B.     The Award Draws Its Essence from the Parties' CBA

      To the extent that the Agency's exception could be construed as contesting the Arbitrator's interpretation of Section 4, we construe it as an essence assertion.

      In order for an award to be found deficient as failing to draw its essence from the parties' collective bargaining agreement, it must be established that the award: (1) cannot in any rational way be derived from the agreement; (2) is so unfounded in reason and fact and so unconnected with the wording and purposes of the agreement as to manifest an infidelity to the obligation of the arbitrator; (3) does not represent a plausible interpretation of the agreement; or (4) evidences a manifest [ v62 p331 ] disregard of the agreement. United States Dep't of Labor (OSHA), 34 FLRA 573, 575 (1990).

      Article 47 is entitled "Employee Movement." Interpreting this provision, the Arbitrator determined the "intentions of the parties." Award at 15. The Arbitrator considered the record evidence and found that Article 47 "is intended to cover `employee movements,' meaning all such movements. The only restriction mentioned in [S]ection 4 is that the junior employee must be qualified." Id. at 19. Thus, the Arbitrator determined that, under Article 47, the reassignment procedures applied to the four QA divisions and, thus, management was required to select the junior QA employee that qualified for the reassignment from such divisions.

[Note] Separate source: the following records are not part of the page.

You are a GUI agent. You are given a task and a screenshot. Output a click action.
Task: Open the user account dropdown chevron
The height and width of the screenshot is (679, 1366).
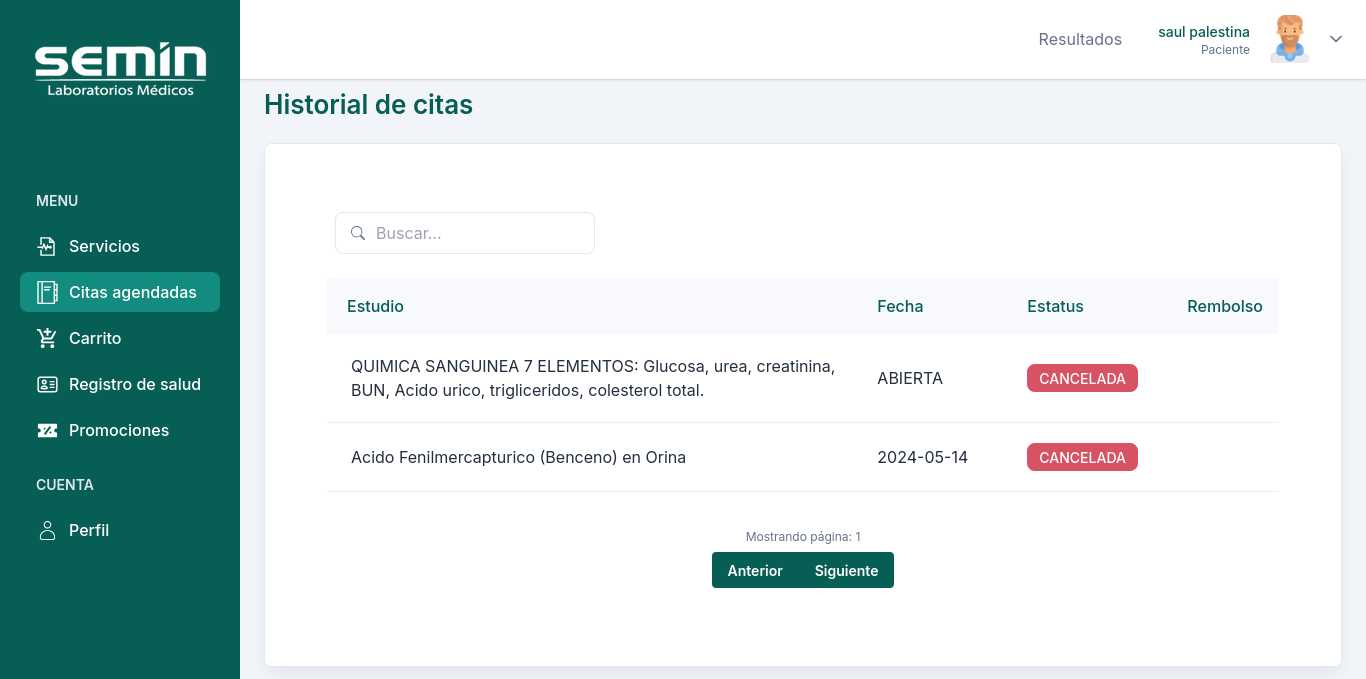click(x=1336, y=39)
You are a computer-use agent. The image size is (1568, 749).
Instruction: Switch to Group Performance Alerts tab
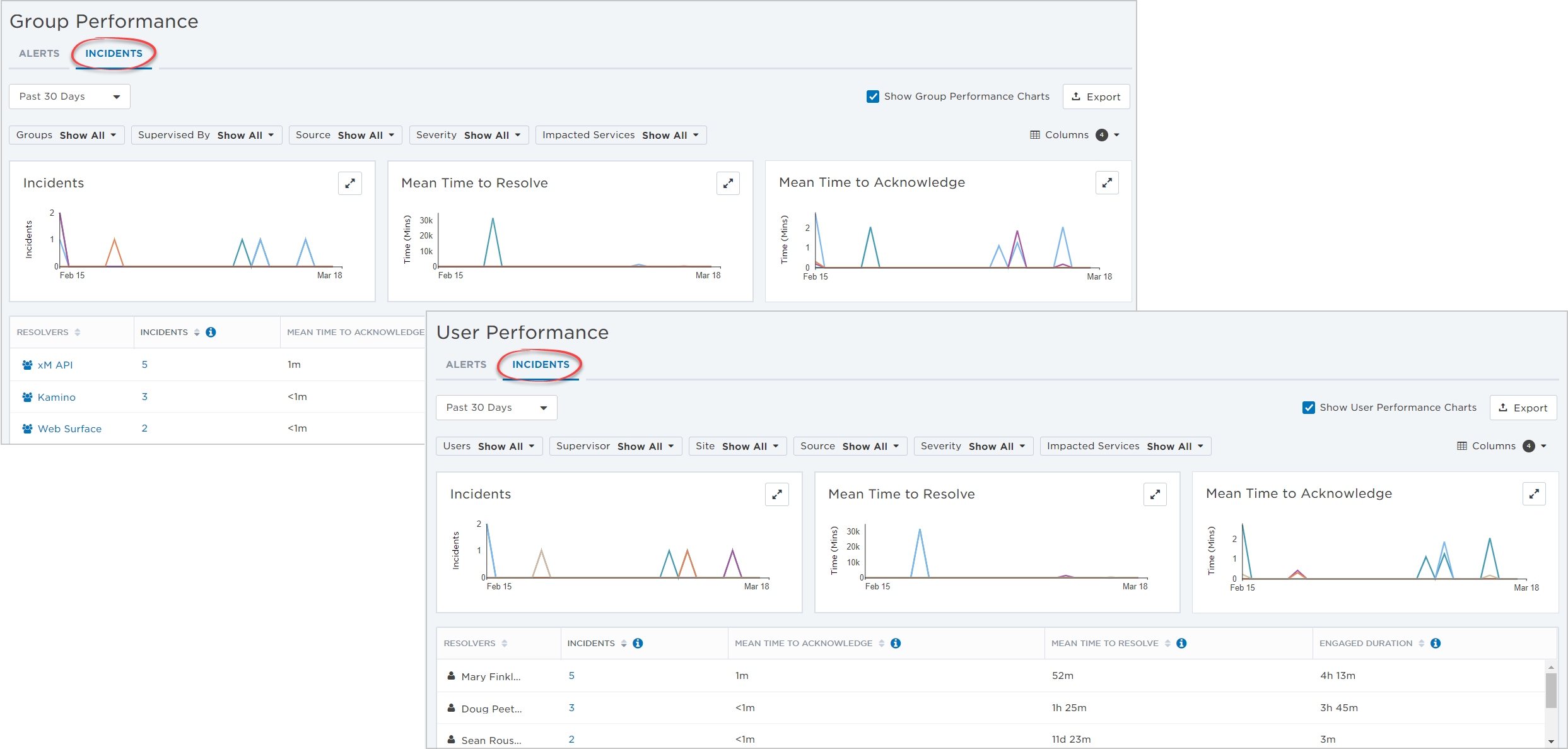(39, 54)
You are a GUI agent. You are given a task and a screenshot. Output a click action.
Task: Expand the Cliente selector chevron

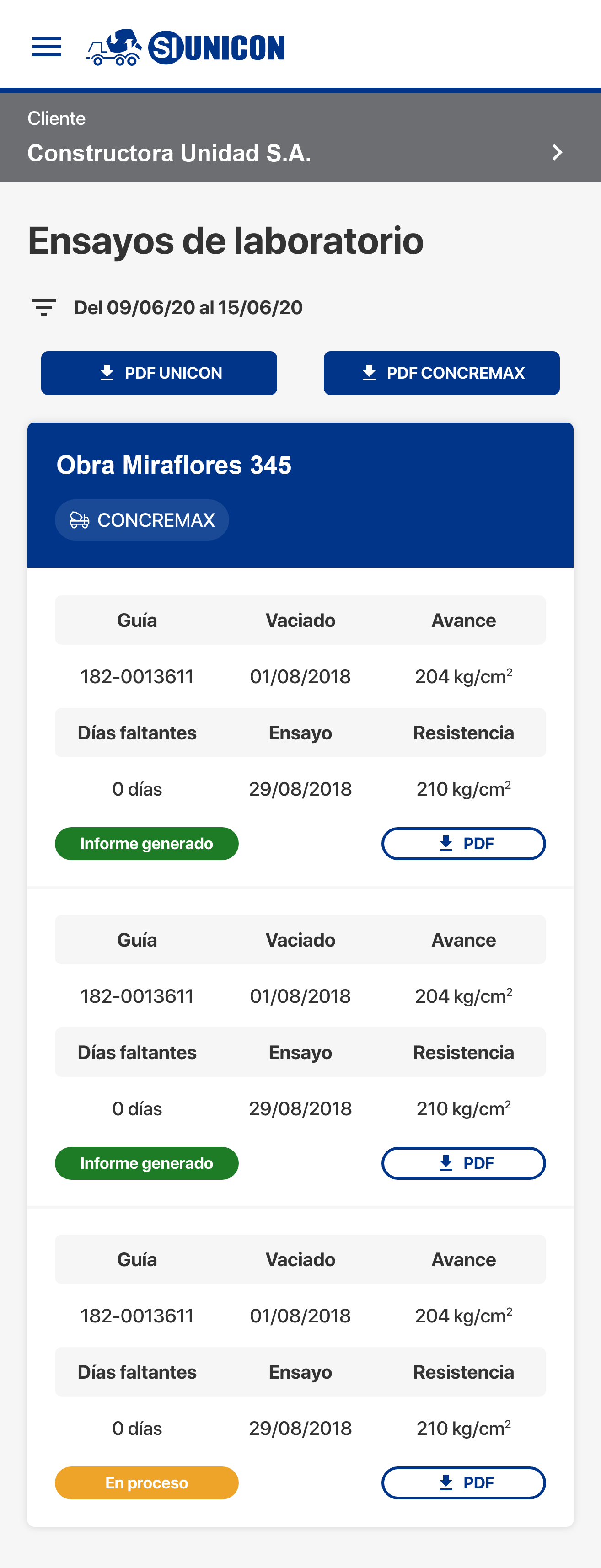[x=557, y=152]
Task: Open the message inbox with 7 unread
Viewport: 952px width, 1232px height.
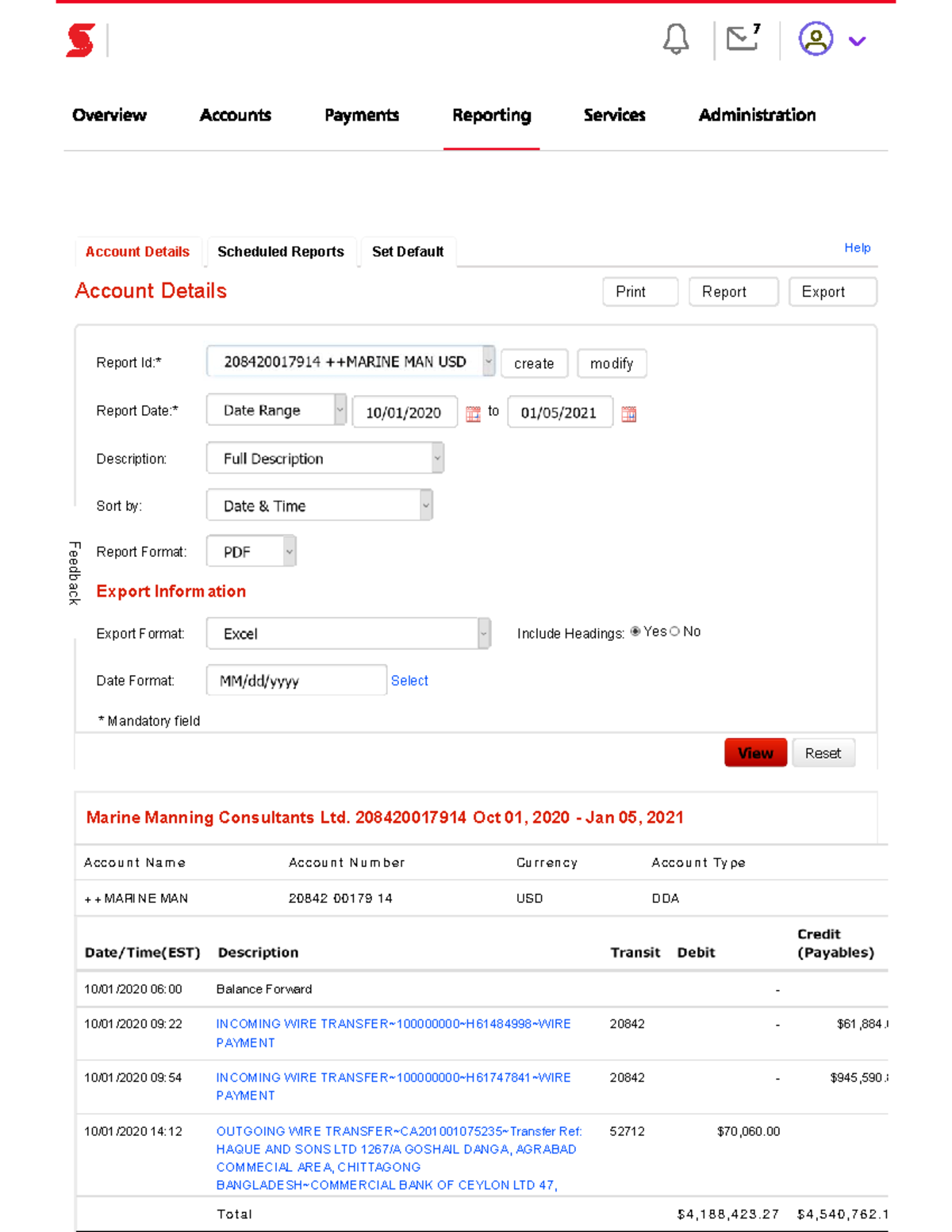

The Agency has not demonstrated that the Arbitrator's interpretation is an implausible interpretation of the agreement. The Agency also has not demonstrated that the award is deficient under any of the other elements of the essence test. Accordingly, the Agency has not demonstrated that the award fails to draw its essence from the parties' agreement.

V.     Decision

      The Agency's exceptions are denied.



Section 1. The ability to assign employees to specific contractor sites is necessary for the Employer to fulfill his mission and is considered a condition of employment for all employees of the Employer.
Section 2. Movement of employee(s) between current contractor work sites to meet changing workload demands will not be considered a change of working conditions. Employee(s) will normally be notified at least three (3) workdays in advance of such move-ments (sic). Movement of employee(s) to new contractor work sites, that the Union has not had an opportunity to inspect, will be considered a change in working conditions. In such cases, the Employer will notify the [U]nion of the new work site and the Union will have five (5) workdays to inspect the work site and bring possible concerns to the attention of the Employer prior to the movement of employee(s).
Section 3. The Employer will notify the Union in writing each time an employee of the bargaining unit is moved, for at least five (5) work days duration, from one Contractor work site to another by the Employer prior to movement of employee. It is understood that there may be emergency situations that require the Employer to move unit employees without prior notification. If there is insufficient time to contact the Union prior to the movement of the employee, the Employer will contact the Union as soon as possible.
Section 4. The method used for reassignment or detail of employees will be first to solicit qualified volunteers who live closest to the work site. If there are no volunteers, the most junior qualified employee as determined by Service Computation Date for leave will be involuntarily reassigned or detailed. If there is more than one volunteer, seniority as defined by Service Computation Date for leave will be used to resolve any conflicts.

Award at 13 and 14 (emphasis omitted).

Footnote # * for 62 FLRA No. 57 - Authority's Decision

   The pertinent text of Article 47 is set forth in the Appendix to this decision.